Excerpts from a dataset
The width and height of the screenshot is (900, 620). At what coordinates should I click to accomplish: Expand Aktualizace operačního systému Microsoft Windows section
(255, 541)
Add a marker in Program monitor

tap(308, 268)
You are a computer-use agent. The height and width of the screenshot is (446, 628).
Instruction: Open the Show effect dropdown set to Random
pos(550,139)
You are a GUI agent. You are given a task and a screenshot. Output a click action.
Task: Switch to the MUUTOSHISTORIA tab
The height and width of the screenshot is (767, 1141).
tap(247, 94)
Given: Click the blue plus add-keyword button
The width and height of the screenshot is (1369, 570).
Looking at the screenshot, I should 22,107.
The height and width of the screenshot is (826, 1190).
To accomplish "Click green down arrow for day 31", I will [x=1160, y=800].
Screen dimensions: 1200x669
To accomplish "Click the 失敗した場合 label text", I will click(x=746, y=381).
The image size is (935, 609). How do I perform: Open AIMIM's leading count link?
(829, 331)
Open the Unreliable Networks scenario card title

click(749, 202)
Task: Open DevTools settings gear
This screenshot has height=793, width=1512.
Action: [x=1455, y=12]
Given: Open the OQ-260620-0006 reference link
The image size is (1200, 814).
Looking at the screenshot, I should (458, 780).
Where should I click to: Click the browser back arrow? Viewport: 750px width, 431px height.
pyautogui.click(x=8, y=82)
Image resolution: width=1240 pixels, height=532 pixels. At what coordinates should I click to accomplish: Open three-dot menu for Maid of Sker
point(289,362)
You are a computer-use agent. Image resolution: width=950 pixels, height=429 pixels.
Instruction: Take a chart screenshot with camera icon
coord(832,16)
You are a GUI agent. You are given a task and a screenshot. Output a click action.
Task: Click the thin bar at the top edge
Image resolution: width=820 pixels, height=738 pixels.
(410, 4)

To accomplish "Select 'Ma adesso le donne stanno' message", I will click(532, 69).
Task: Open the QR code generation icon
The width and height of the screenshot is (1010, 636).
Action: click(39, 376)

» **Assigned task**: Your job is to return all lines above that hold the word "computer".

» **Answer box**:
You are a computer-use agent. The height and width of the screenshot is (446, 628).
You are a computer-use agent. Image resolution: width=950 pixels, height=429 pixels.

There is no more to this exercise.